Européennes : Laurent Wauquiez signe, lui aussi, une tribune pour l'Europe

Politique
DirectLCI
RÉPONSE - Le chef des Républicains a publié dans Le Monde ce samedi une tribune en réponse à celle publiée lundi par Emmanuel Macron. Un texte dans lequel il estime que l'Union Européenne a échoué et plaide pour des stratégies nationales.

Après le message pour l'Europe d'Emmanuel Macron, c'est au tour du patron des Républicains (LR), Laurent Wauquiez, de publier un texte à quelques semaines des élections européennes, qui auront lieu le 26 mai. Conscient que la droite a une voix à faire entendre entre celle portée par le chef de l'Etat et celle des populistes hostiles à l'Union Européenne, Laurent Wauquiez a publié ce samedi une tribune dans Le Monde. Selon lui, les électeurs européens ne peuvent se résigner à "une alternative entre proeuropéens et antieuropéens, progressistes et nationalistes, sauveurs et destructeurs, sans rien entre les deux".  
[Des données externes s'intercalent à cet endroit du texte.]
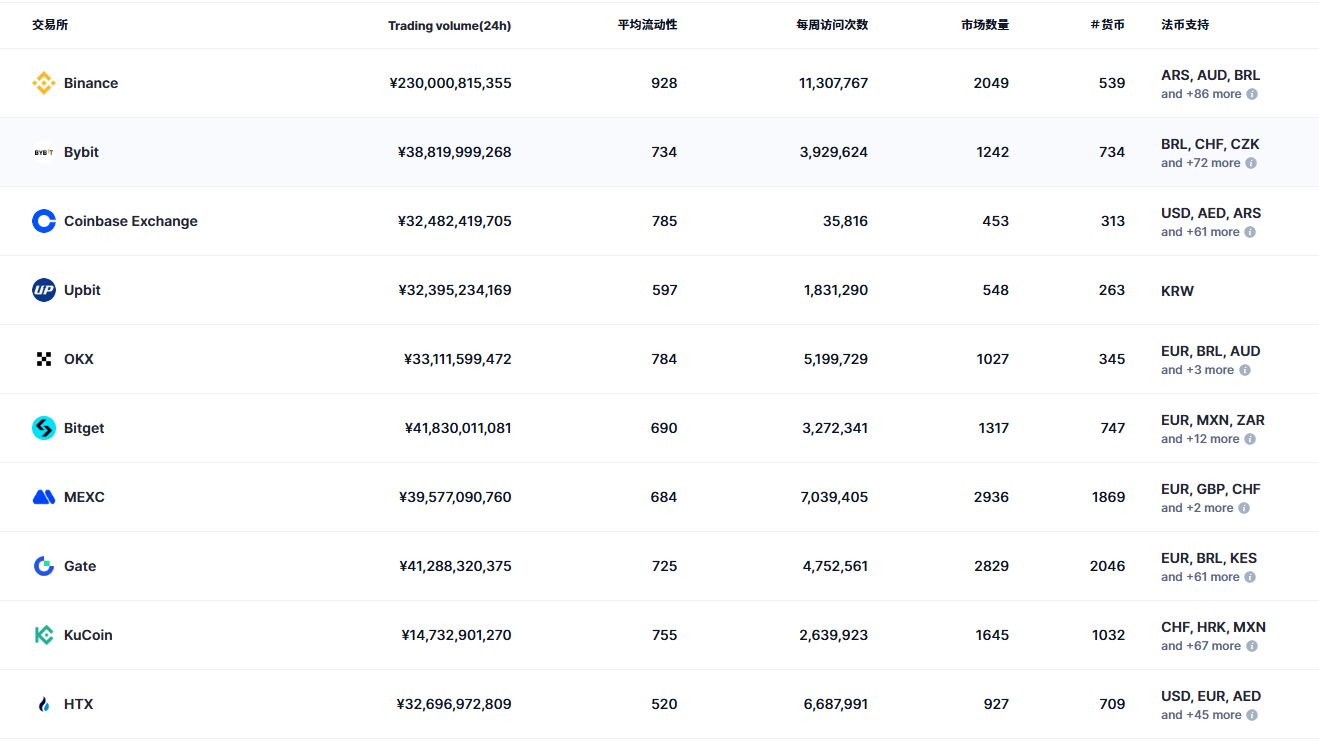Expand Bybit's 'and +72 more' fiat list
Screen dimensions: 1319x744
(x=1201, y=163)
Ces déclarations s'ajoutent à celles tenues jeudi dernier en compagnie de la tête de liste LR aux Européennes, François-Xavier Bellamy, lors d'un premier meeting commun en Bretagne, où il déclarait vouloir "offrir un autre choix aux Français".

Laurent Wauquiez répond donc à Emmanuel Macron et présente une "Europe qui n'a pas marché". Celle, selon lui, de "l'élargissement". Face à "plus de bureaucratie, plus d’institutions ou d’agences", le chef de file de la droite se concentre sur la situation de la France, soumise selon lui, à une "gestion économique calamiteuse", à "l'incapacité de nous réformer". "Si la France veut refonder l'Europe, elle doit commencer par nettoyer ses écuries", résume-t-il.

L'islamisation "menace" pour "notre civilisation"

Après avoir évoqué les "trois traditions gréco-latine, judéo-chrétienne et des Lumières" comme valeurs fondatrices de l'Europe, le président des Républicains n'hésite pas à parler de la "monté de l'islamisme" comme une "menace" pour les "fondements de notre civilisation", en opposition à un certain "mode de vie" européen. Un thème récurent. Le 5 mars, après l'agression terroriste dans la prison de Condé-sur-Sarthe, Laurent Wauquiez avait une nouvelle fois estimé "qu'il y a un islamisme qui menace la République française".


Selon Laurent Wauquiez, le désamour des Français envers l'Europe s'est installé "au milieu des années 1990". Un "grand schisme" s'est ouvert écrit-il, estimant que les Français sont contre ce que l'Europe est "devenue". "Ils ne veulent pas la sortie de l’Europe, ils veulent changer l’Europe." Selon lui, pour réussir l'Europe doit "s'appuyer sur les nations". 

L'immigration comme grand thème

Moins d'Europe pour redonner de la place aux Etats, cela passe par l'exclusion de "tout nouvel élargissement", et table sur l'organisation de "blocs de coopération" car "aujourd’hui les pays qui ne veulent plus avancer bloquent tout l’édifice", constate-t-il. Citant des projets comme la très décriée ligne à grande vitesse Lyon-Turin, "la couverture du continent européen en 5G" ou encore "la généralisation du programme Erasmus", Laurent Wauquiez déclare vouloir d'une Europe "pilote" de ces grandes infrastructures. 


Comme il l'avait laissé entendre un peu plus tôt au Parisien, le texte de Laurent Wauquiez doit mettre en lumière "le décalage entre les paroles et les actes" d'Emmanuel Macron. Ce qu'il ne manque pas de faire en soulignant l'échec du président français, selon lui, dans la fusion ratée entre le Français Alstom et l'Allemand Siemens. Sur un tout autre thème, il s'oppose également à la répartition par quotas des migrants entre les pays européens : "il faut garantir à chaque Etat-membre la liberté d’accueillir qui il veut sur son sol", plaide-t-il. 

Peu de propositions concrètes

Peu de propositions concrètes dans ce texte toutefois, si ce n'est, toujours sur le terrain migratoire, l'instauration d'une "double protection" contre "l'immigration de masse". Ce qui est, depuis quelques mois, annoncé comme le cœur de la campagne des Républicains pour les Européennes. Laurent Wauquiez souhaite "une protection aux frontières européennes pour ramener tous les bateaux de passeurs sur les côtes africaines et une protection aux frontières nationales pour empêcher les entrées illégales en France." Des mesures, qui ne sont pas nouvelles et qui rejoignent les thèmes de campagne du Rassemblement national... mais aussi d'En Marche! qui prône notamment le renforcement des contrôles aux frontières.